I expect that a lot of the cut material will end up on the NYB website at some point. Norm suggested that we try to sell it as Volume 2 -- The Lost Chapters. We'll see ....


Also, it looks at this point like the pub date will be more like July than the March-April timeframe Camino Books was thinking about before ... understandable, given the complexities of editing, design, marketing, etc etc.


And speaking of marketing, one of the things we're also learning is that being an author is different from being a writer. Writers write and get paid for it; authors become public personas and have to go out and do signings, shows, media, etc etc. More than that, if you're an unknown at a small publishing house, you have to pay for it yourself. Fortunately, we found this terrific publicist who not only has done a bunch of cookbook work, but whose father owned a Jewish bakery in West LA in the 50s and 60s. So not only did we get a great professional; we also got a member of the family, so to speak ... and we even got a great photo of her dad rolling bagels that's gonna appear in the book.


So that's what's been going on ... except for one more great thing.

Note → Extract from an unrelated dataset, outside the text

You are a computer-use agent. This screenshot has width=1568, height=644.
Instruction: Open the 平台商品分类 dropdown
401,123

We had to re-shoot a bunch of the photos, including rainbow slices and French cookies, and Norm was having some health issues (all resolved now), so it was up to me to do the baking. Unfortunately, I couldn't find glace cherries, needed for the French cookies, in quantities less than 30#, so I went to a local bakery and asked if I could buy some. The woman at the counter went in the back and came back out, telling me there was no problem with that. The baker himself followed, with 1/2 a pound of the cherries and told me "no charge."

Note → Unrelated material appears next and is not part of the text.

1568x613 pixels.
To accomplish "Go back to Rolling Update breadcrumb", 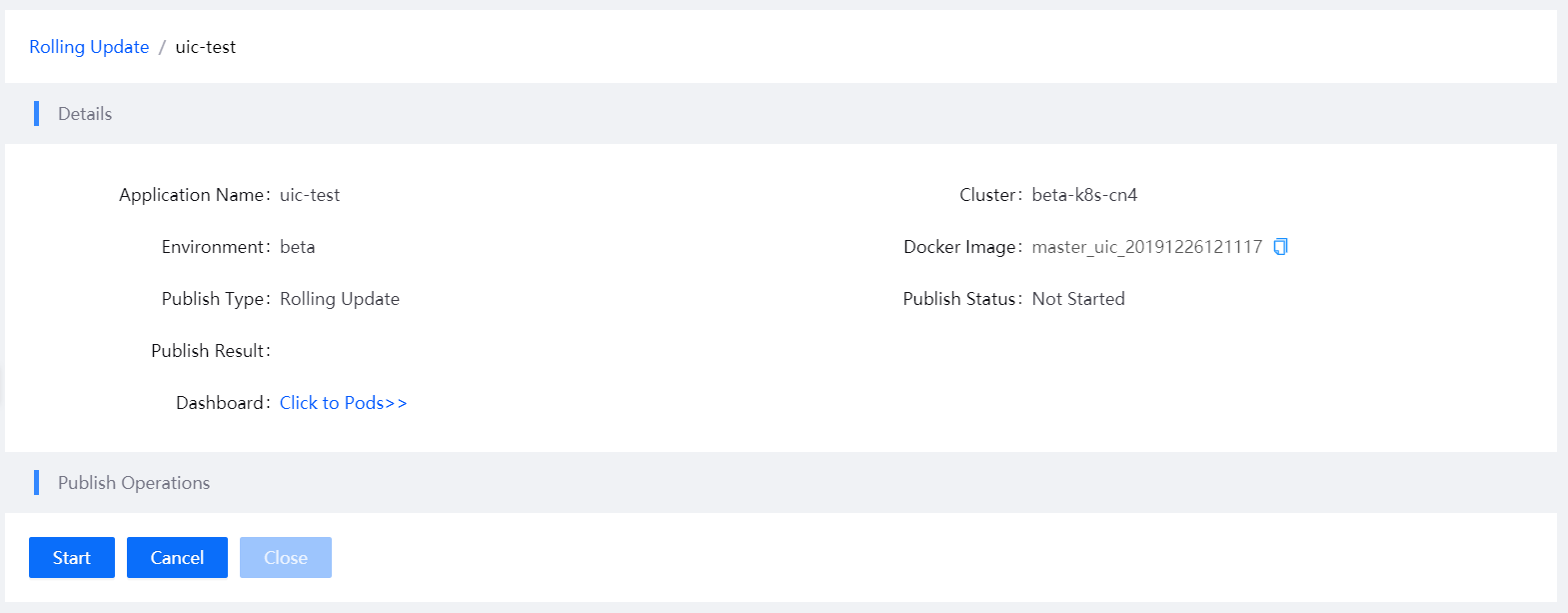I will pyautogui.click(x=89, y=47).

I thanked him, introduced myself and told him what I was doing and we talked shop for a bit, then his wife came out. "Ooooh, rainbow slices, I love them. He made me a tray for my birthday!" Jerry, the baker, smiled. "A lot of work," he said. So cherries in hand, I went home and baked. You can see the results here: http://www.thefreshloaf.com/node/21485/some-recent-baking-and-book-update.


After the cookies were finished and photographed, I took a plate over to the bakery and got huge smiles and thank you's from both Jerry and his wife -- talk about positive reinforcement: I floated on air for days!

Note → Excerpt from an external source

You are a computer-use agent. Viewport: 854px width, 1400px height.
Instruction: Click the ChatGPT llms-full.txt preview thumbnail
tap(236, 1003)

So okay, that's where we stand coming into Valentine's Day weekend. Stay tuned!


Stan Ginsberg
www.nybakers.com


 

Comments

OldWoodenSpoon's picture
OldWoodenSpoon

re-posted this.  I had not seen the earlier posting.  Love the pictures there, especially the Challah braid and the Rainbow Slices.  Thanks for keeping us up to date as you have the time.  It almost sounds like the publishing part of the story was cut right out of "Julie and Julia". :)  Glad to hear, also, that Norm is doing well now.


OldWoodenSpoon

dmsnyder's picture
dmsnyder

Hmmmm .... I'm betting on a holiday season release. ;-)


Please convey my best wishes for good health to Norm.


David

Elagins's picture
Elagins

... i'm not quite as much of a pessimist as you, especially since the publisher is well aware that fall is a very big book-selling season.  besides, he's planning on taking it to BookExpo America, which happens in May in NYC ... so he's gotta have something to show.  anyway, let's all keep our fingers crossed!

louie brown's picture
louie brown

to follow this project, but as a third generation Jewish boy in New York City, I'm pretty well familiar with the goods. I'm very much looking forward to the book. Congratulations and best of luck.

hanseata's picture
hanseata

to axe so many "children". I do hope that these orphaned chapters find a home at TFL. It must be a very exiting time for you and Norm.


Good luck,


Karin

mimifix's picture
mimifix

I'm excited for both of you. And for us, since we'll have such a comprehensive cookbook. I grew up in NYC during those golden years when we had a "bakery on every corner." Please post when the book is available - and post on both threads, please!


Mimi

clazar123's picture
clazar123

I feel like one of the kids in the back seat,jumping up and down-excited. Can I order an advance copy? Please?